- [TASK TO COMPLETE] Leave out all pictures. Extract exactly the lines from the one containing "You are a GUI" through the end of the data.

- [SOURCE DATA]
☆ ☆ ☆ ☆
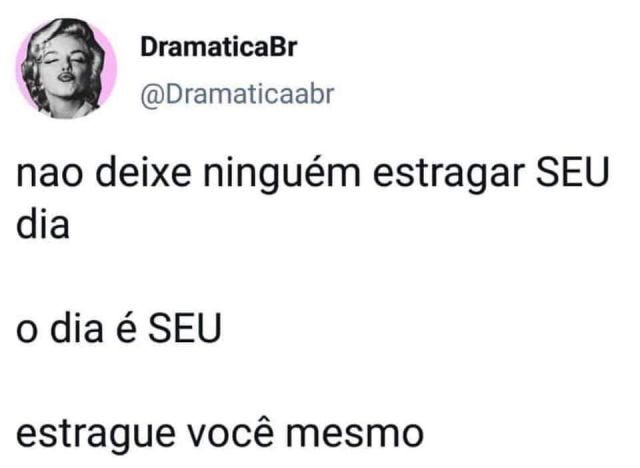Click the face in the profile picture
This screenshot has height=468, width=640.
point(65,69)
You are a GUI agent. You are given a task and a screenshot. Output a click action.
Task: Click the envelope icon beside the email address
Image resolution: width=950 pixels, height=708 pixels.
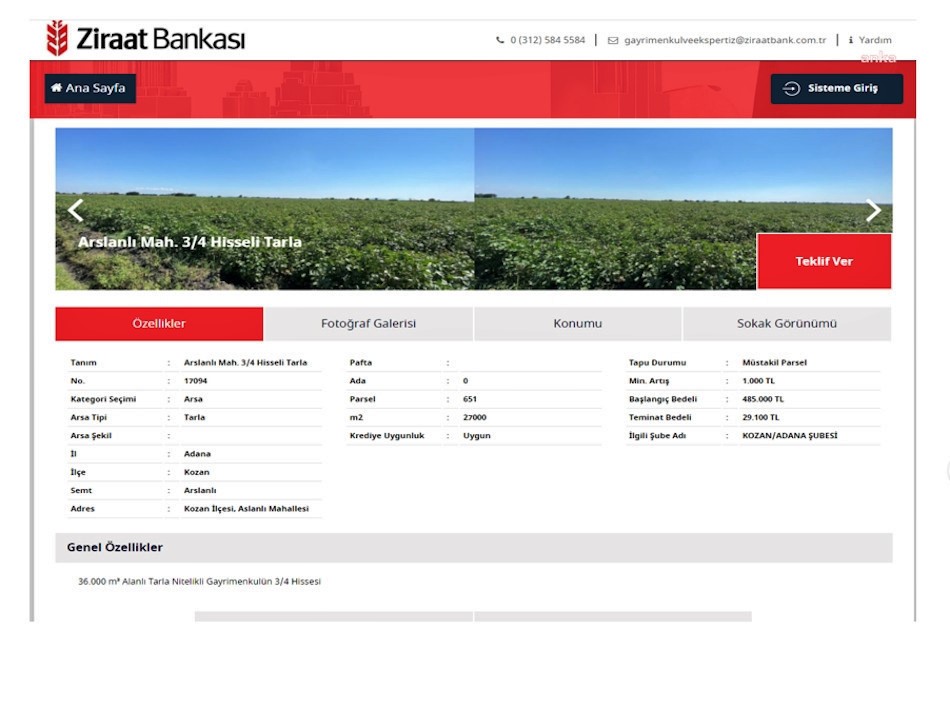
☆ ☆ ☆ ☆
- [EXERCISE RESULT]
You are a GUI agent. You are given a task and a screenshot. Output a click action.
Task: Click the envelope icon beside the email address
Image resolution: width=950 pixels, height=708 pixels.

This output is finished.